The critical questions become: What are the right modules to start with? What distributions should they model? When do we expand a module's inputs versus combining modules entirely? These aren't just engineering decisions—they're fundamental design choices that determine what the system can learn and how modules can be composed.

As a colleague once said: planning people are overconfident about planning, and learning people are overconfident about learning. The real situation is that it's impossible to formulate everything clearly, and equally impossible to learn everything without carefully thinking about what exactly we're learning.

Pure planning assumes we can specify all the constraints, dynamics, and objectives precisely.
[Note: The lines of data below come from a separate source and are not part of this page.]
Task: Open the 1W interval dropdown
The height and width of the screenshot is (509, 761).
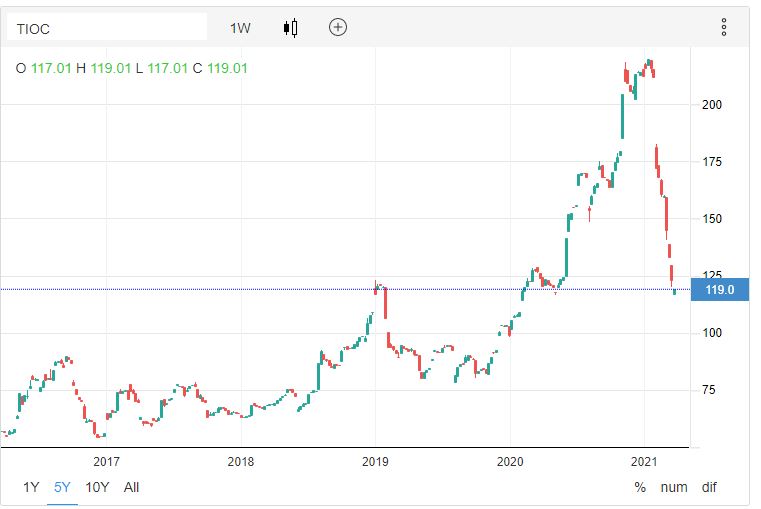Action: tap(240, 28)
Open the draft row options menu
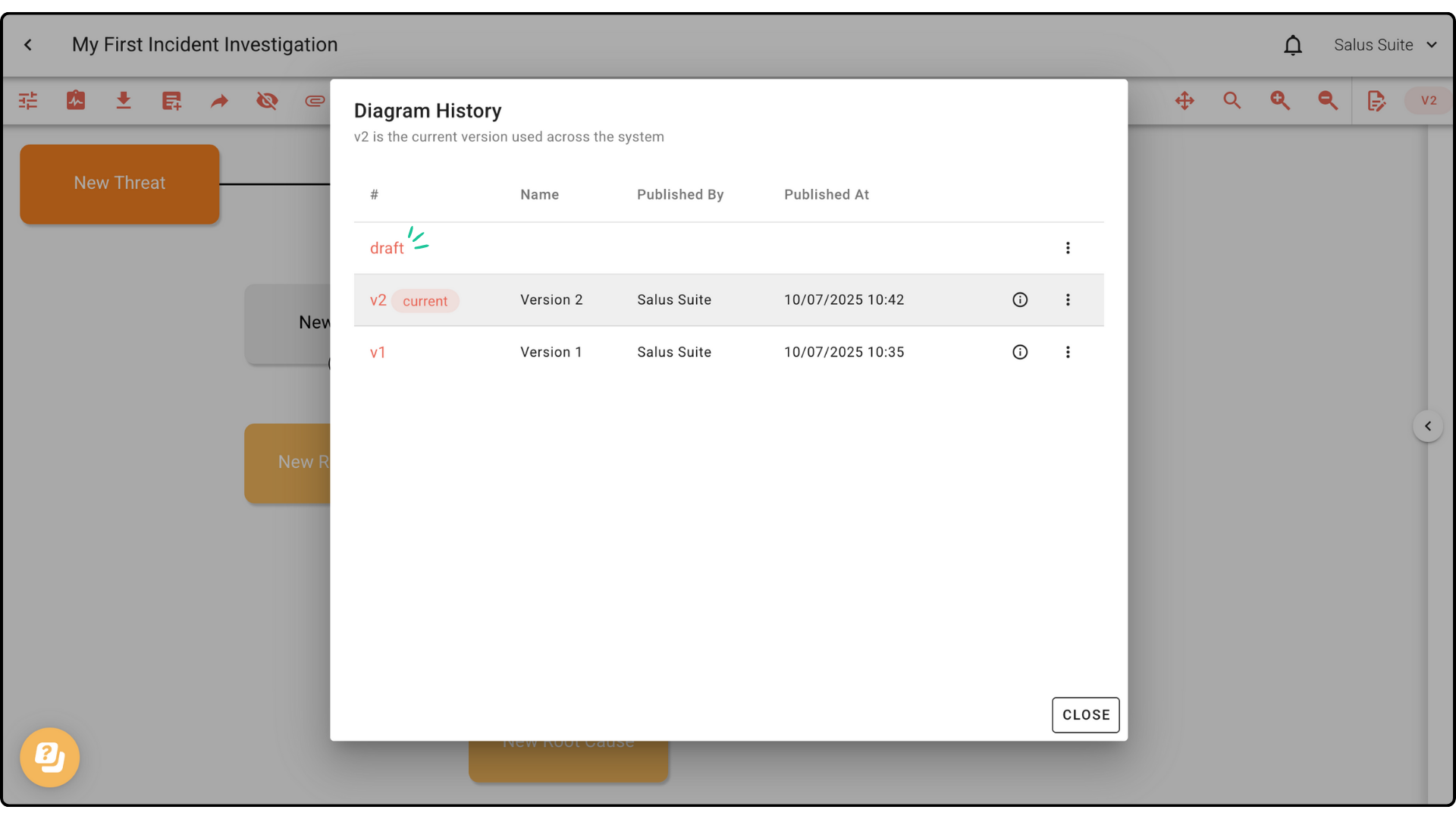Screen dimensions: 1456x819 coord(1068,248)
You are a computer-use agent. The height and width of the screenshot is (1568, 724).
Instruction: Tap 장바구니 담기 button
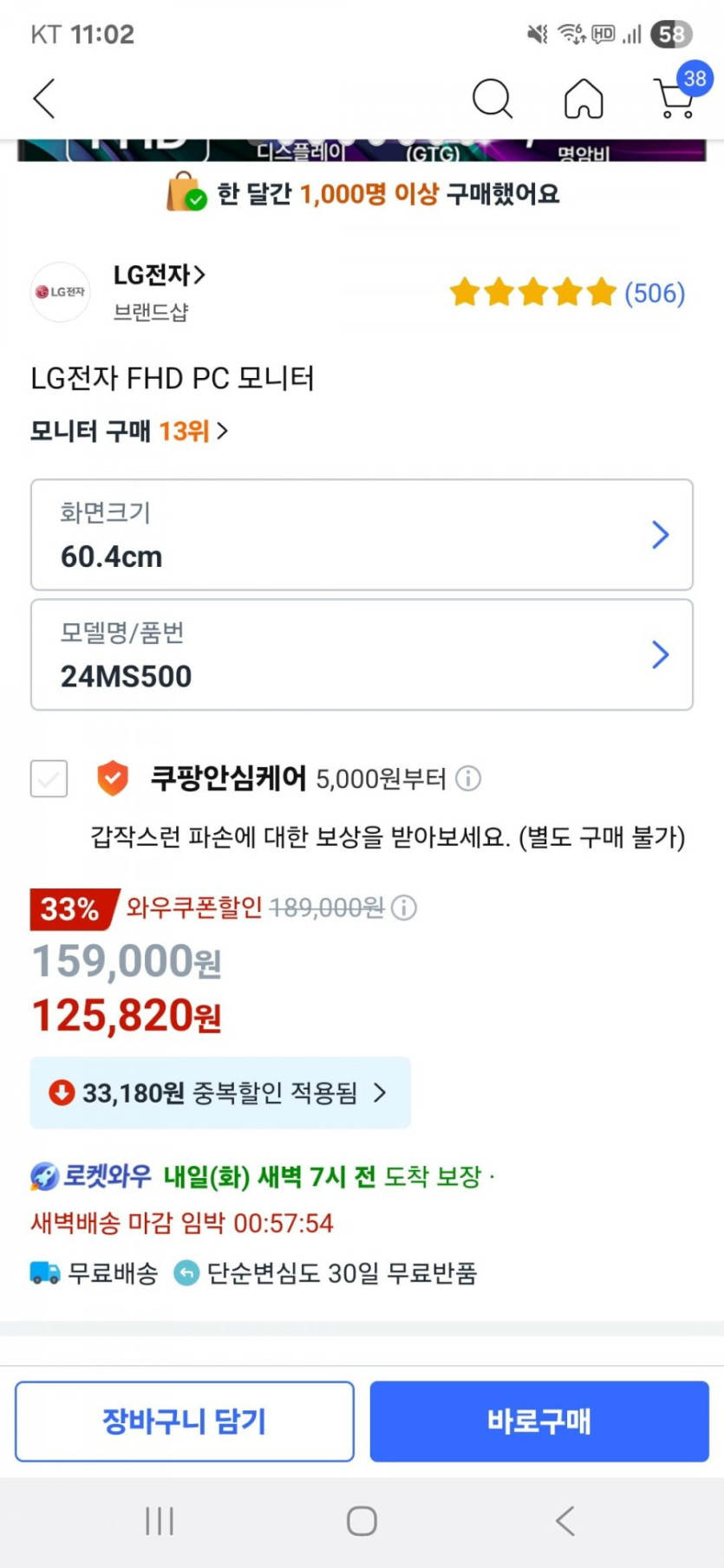click(x=185, y=1422)
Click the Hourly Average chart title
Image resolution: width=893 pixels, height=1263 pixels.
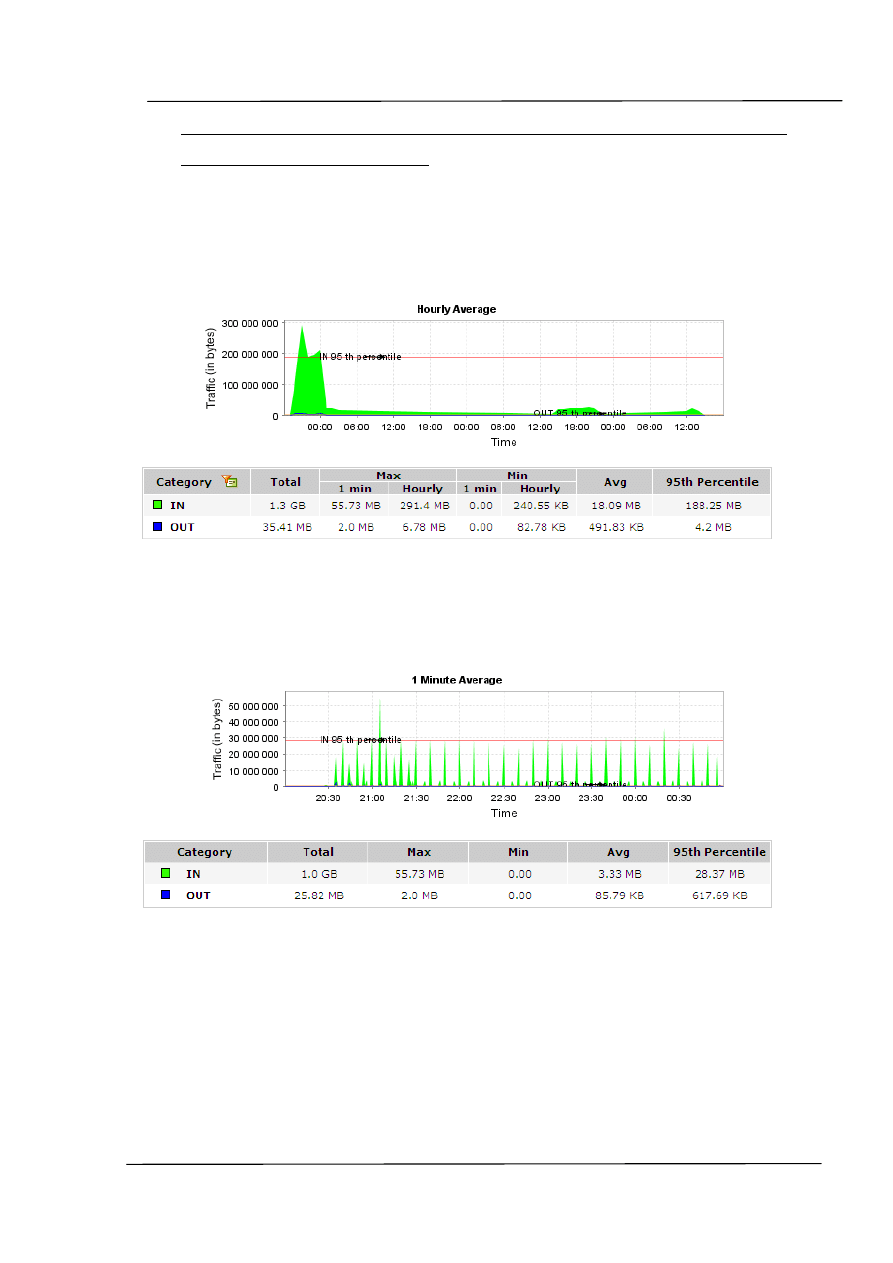pos(456,310)
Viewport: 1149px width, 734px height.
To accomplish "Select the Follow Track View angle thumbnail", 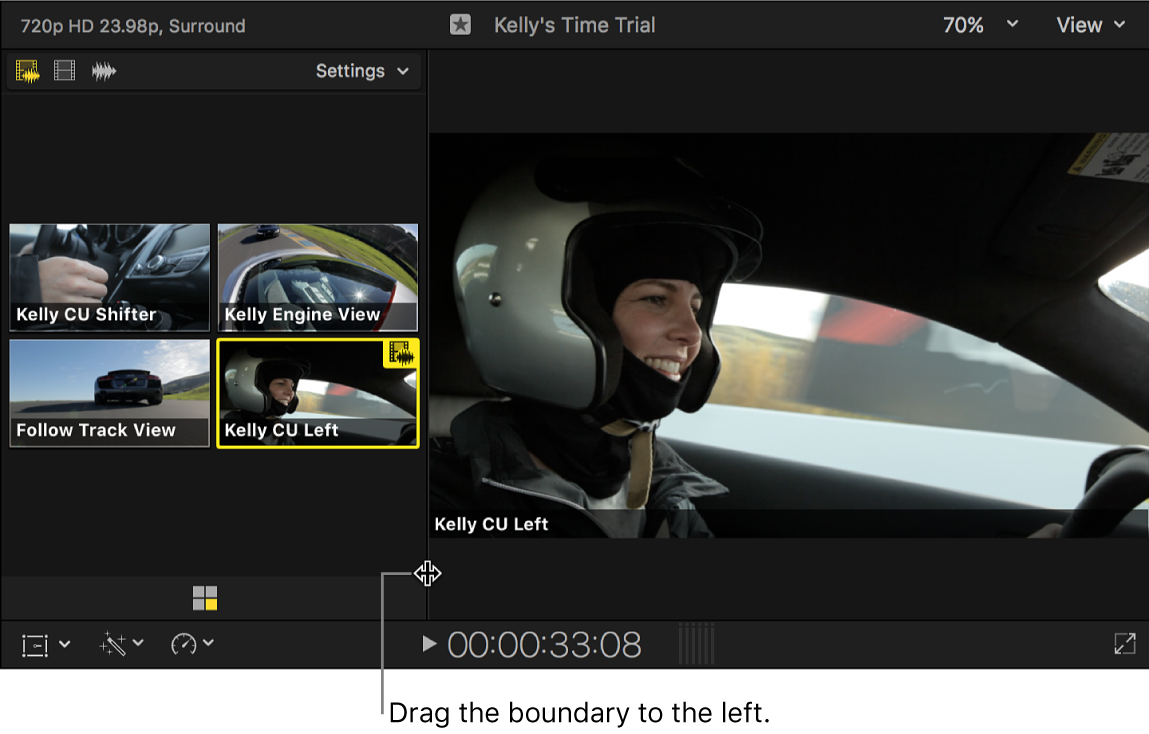I will [x=108, y=392].
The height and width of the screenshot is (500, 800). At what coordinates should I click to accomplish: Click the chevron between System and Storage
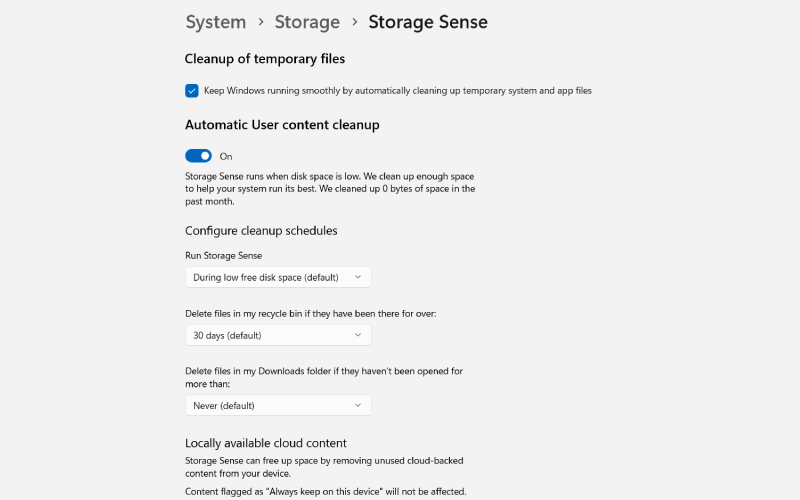(260, 22)
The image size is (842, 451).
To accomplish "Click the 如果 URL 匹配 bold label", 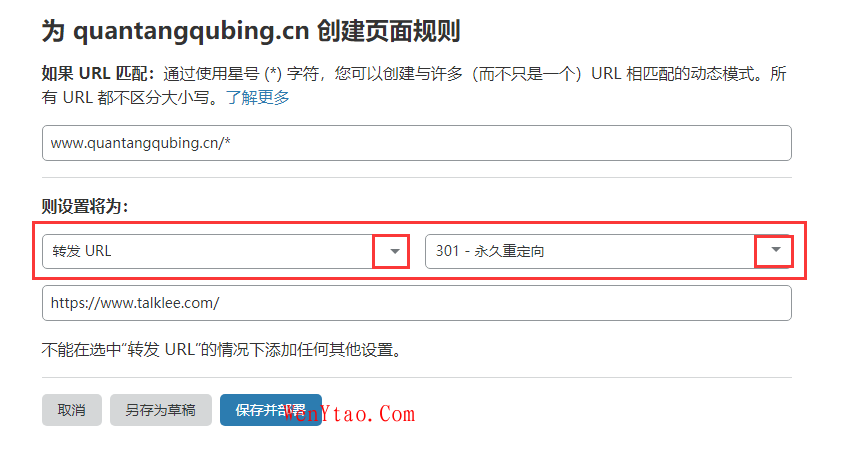I will 98,74.
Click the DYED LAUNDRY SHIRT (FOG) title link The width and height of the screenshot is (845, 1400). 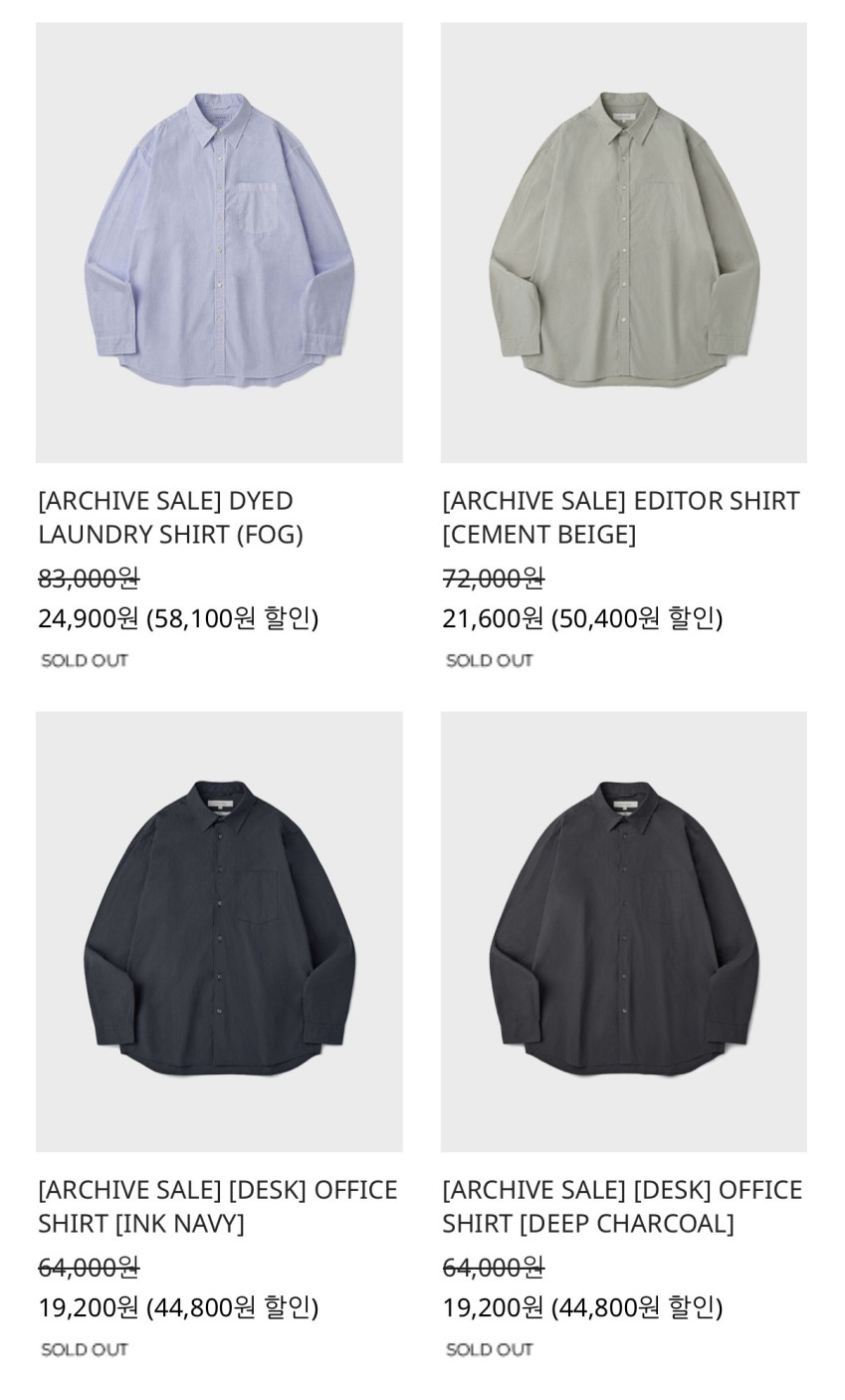click(x=170, y=517)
But mobile manipulation involves too much uncertainty, too many edge cases, too much variation. Pure learning assumes we can collect enough data to cover the space and that the network will discover the right structure. But the combinatorial explosion makes comprehensive coverage impossible, and learned structure is often brittle.

The path forward requires humility from both camps. We need the structure and interpretability of planning with the flexibility and adaptability of learning. We need to carefully design what we formalize and what we learn, understanding that both are necessary and neither is sufficient.

Conclusion

Mobile manipulation is hard because the problem is fundamentally coupled. Navigation and manipulation depend on each other, perception depends on both, and high-level planning cannot be cleanly separated from low-level execution. Faced with this complexity, we have no choice but to make assumptions and decompose. Spatial decoupling assumes independence, temporal decoupling assumes lossless abstraction, end-to-end learning assumes reactivity is sufficient. Each approach makes critical assumptions to manage complexity. These assumptions are precisely why they don't scale.

The path forward isn't to eliminate decomposition or to learn everything end-to-end. It's to start with modular assumptions but model them as probabilistic functions. When we discover dependencies, we don't redesign interfaces—we update the data pipeline. We expand input distributions, combine modules when couplings are strong, and let learning reveal the structure we actually need. Mobile manipulation will remain hard. But by acknowledging the fundamental couplings rather than assuming them away, we can build systems that are more robust, more capable, and more honest about their limitations.